Abstract

To improve the accuracy and efficiency of multiobjective design optimization for a multicomponent system with complex nonuniform loads, an efficient surrogate model (the decomposed collaborative optimized Kriging model, DCOKM) and an accurate optimal algorithm (the dynamic multiobjective genetic algorithm, DMOGA) are presented in this study. Furthermore, by combining DCOKM and DMOGA, the corresponding multiobjective design optimization framework for the multicomponent system is developed. The multiobjective optimization design of the carrier roller system is considered as a study case to verify the developed approach with respect to multidirectional nonuniform loads. We find that the total standard deviation of three carrier rollers is reduced by 92%, where the loading distribution is more uniform after optimization. This study then compares surrogate models (response surface model, Kriging model, OKM, and DCOKM) and optimal algorithms (neighbourhood cultivation genetic algorithm, nondominated sorting genetic algorithm, archive microgenetic algorithm, and DMOGA).
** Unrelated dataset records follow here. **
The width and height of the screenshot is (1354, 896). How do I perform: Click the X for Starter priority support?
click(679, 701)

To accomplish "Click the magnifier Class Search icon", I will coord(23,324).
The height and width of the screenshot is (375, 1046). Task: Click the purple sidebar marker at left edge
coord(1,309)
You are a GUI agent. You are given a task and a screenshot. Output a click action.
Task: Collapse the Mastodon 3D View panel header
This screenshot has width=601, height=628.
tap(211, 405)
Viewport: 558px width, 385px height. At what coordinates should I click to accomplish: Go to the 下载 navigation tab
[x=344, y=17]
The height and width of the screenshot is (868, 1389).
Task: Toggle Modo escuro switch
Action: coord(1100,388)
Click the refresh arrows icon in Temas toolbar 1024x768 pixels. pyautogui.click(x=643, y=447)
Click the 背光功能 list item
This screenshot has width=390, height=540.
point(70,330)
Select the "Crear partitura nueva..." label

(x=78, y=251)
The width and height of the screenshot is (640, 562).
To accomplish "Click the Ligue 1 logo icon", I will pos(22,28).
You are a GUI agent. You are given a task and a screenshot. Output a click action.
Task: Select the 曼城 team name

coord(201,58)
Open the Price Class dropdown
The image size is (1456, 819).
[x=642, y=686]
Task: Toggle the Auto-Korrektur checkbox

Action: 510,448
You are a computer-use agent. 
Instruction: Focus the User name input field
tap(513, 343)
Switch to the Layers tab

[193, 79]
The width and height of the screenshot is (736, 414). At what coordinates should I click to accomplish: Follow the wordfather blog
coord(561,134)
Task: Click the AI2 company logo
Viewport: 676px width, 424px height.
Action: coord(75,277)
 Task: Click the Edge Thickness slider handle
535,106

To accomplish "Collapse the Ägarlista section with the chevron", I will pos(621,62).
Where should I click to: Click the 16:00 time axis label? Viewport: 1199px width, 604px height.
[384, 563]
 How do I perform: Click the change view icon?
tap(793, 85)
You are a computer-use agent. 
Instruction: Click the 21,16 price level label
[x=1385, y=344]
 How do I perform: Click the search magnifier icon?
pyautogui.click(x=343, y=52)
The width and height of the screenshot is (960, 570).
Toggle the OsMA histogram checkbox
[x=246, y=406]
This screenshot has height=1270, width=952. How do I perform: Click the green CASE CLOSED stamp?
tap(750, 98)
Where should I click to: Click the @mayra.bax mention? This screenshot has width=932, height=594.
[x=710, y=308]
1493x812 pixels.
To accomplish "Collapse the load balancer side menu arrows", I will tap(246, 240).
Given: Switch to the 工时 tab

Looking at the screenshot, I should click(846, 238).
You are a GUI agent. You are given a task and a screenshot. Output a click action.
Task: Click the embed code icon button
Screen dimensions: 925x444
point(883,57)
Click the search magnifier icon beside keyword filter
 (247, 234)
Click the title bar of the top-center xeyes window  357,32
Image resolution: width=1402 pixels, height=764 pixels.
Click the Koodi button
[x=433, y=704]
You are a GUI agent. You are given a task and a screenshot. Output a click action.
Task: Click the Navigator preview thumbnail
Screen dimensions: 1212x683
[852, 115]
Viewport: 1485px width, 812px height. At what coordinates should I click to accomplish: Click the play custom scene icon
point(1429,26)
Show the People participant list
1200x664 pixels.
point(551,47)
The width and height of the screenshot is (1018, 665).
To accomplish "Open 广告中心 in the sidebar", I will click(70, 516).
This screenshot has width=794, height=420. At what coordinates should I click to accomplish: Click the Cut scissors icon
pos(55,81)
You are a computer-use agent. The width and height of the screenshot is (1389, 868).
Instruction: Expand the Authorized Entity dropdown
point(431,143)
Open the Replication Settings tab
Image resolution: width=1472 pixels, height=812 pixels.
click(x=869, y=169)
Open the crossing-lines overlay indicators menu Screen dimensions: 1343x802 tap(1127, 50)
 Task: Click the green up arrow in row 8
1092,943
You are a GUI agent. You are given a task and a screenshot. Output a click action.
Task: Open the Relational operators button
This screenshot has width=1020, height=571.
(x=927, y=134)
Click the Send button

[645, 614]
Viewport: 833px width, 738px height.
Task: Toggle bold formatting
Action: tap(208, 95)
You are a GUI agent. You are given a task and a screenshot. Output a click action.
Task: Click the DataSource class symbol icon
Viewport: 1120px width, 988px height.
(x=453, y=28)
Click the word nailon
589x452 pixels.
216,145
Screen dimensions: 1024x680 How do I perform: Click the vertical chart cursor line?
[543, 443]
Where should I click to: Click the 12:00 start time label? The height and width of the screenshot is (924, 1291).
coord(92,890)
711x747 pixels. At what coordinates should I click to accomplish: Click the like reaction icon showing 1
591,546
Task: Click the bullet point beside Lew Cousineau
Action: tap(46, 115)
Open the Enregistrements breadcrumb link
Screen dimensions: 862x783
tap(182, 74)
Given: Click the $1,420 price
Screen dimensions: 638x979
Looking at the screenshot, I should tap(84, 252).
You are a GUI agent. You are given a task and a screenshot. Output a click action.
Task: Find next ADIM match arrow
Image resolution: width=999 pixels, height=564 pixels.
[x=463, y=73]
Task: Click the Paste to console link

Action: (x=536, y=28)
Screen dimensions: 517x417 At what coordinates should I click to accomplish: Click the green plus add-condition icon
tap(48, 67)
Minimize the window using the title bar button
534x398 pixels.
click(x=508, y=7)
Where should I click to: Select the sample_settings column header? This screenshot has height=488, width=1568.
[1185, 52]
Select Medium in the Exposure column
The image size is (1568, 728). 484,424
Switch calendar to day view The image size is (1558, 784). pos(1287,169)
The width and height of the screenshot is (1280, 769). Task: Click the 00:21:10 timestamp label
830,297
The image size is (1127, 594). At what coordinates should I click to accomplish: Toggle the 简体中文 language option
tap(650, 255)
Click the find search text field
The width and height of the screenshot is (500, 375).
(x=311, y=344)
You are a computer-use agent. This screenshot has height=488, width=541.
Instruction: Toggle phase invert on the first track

The comparison results demonstrate that the proposed multiobjective design optimization framework is demonstrated to hold advantages in efficiency and accuracy for multiobjective optimization.

Highlights

  • Multicomponent system is defined as the complex mechanism system comprising a plurality of rigid and flexible components, which is an indispensable part in mechanical equipment, such as excavator and loader [1,2,3]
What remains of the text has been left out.